# Files

# os module
- many low level operating system operations, including file status and manipulation
- [doc](https://docs.python.org/3/library/os.html#module-os)

# tempfile module
- will create a valid unique temporary pathname on any OS
- [doc](https://docs.python.org/3/library/tempfile.html)
- does NOT make the file

In [1]:
import os
import tempfile

tp = tempfile.NamedTemporaryFile().name
tp2 = tempfile.NamedTemporaryFile().name

# os.path.exists(path) - True if file path exists

[tp, tp2, os.path.exists(tp), os.path.exists(tp2)]

['C:\\Users\\justi\\AppData\\Local\\Temp\\tmpwg3q5flf',
 'C:\\Users\\justi\\AppData\\Local\\Temp\\tmpvd_17zou',
 False,
 False]

# Getting file status

In [2]:
# os.path.exists and os.access reports 
# file status without throwning errors
# os.stat throws an error if the path doesn't exist. 

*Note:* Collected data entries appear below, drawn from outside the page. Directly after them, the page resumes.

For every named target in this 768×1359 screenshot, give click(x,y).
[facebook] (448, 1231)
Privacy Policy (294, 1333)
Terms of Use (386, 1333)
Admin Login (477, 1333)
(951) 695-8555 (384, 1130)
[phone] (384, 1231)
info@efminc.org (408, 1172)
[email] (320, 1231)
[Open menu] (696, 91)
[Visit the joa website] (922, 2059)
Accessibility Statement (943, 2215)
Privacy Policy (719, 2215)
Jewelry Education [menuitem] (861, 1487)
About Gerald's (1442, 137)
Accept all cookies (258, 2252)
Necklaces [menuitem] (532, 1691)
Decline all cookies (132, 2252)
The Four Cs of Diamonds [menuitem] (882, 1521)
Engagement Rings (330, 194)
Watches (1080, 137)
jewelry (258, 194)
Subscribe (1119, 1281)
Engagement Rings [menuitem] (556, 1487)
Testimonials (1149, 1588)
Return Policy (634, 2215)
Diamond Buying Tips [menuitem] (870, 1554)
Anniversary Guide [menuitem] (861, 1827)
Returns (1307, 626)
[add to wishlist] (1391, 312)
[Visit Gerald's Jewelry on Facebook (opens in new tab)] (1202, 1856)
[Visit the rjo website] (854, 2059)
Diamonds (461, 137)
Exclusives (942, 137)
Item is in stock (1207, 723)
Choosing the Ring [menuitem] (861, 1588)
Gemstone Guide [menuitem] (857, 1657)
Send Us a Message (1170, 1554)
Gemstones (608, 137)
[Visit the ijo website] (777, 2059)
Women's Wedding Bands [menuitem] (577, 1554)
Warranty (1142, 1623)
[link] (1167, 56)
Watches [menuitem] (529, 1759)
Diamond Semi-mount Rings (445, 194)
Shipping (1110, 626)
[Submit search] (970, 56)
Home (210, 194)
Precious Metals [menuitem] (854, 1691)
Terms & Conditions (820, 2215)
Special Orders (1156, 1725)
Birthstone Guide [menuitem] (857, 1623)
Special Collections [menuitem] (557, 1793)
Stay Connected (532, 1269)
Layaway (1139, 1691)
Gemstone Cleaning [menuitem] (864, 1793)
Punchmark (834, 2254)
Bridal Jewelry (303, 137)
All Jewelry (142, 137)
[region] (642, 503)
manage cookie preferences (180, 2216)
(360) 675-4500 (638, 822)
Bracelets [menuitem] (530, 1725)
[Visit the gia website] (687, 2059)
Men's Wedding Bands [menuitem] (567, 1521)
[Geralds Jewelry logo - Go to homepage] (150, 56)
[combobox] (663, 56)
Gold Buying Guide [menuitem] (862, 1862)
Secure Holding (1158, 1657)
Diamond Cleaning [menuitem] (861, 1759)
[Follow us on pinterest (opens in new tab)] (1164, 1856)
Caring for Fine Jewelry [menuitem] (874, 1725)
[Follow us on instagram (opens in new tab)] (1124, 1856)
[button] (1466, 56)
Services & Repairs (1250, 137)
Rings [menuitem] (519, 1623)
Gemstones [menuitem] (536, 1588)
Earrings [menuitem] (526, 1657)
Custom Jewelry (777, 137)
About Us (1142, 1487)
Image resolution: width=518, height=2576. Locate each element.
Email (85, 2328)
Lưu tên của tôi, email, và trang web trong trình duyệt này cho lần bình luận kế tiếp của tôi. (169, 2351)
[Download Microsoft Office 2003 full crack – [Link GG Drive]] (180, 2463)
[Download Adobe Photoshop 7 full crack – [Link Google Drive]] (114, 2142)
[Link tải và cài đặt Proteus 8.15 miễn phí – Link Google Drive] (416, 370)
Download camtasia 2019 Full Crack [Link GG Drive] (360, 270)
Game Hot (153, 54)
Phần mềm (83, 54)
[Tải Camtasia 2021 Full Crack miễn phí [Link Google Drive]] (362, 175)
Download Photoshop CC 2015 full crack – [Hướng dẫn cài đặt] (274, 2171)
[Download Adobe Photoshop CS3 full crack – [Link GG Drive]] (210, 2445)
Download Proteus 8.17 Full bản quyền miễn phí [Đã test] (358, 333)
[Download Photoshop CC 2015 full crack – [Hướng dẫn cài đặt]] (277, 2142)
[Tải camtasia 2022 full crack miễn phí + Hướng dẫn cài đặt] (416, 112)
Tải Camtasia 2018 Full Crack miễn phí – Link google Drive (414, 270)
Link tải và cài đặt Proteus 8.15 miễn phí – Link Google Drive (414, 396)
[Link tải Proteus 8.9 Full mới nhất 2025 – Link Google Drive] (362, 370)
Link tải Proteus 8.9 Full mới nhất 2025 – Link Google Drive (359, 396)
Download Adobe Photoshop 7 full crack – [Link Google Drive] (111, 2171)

# this is similar to linux 'touch' command 
# make an empty file

open(tp, 'w').close()

def ac(p):
    # can check exists, readable, writeable, executable
    return([ os.access(p, m) \
    for m in [os.F_OK, os.R_OK, os.W_OK, os.X_OK] ])

ac(tp)


[True, True, True, True]

In [3]:
# last accessed time, last modified time

[os.path.getatime(tp), os.path.getmtime(tp)]

[1538003903.941263, 1538003903.941263]

In [4]:
# does a path refer to a file or a directory?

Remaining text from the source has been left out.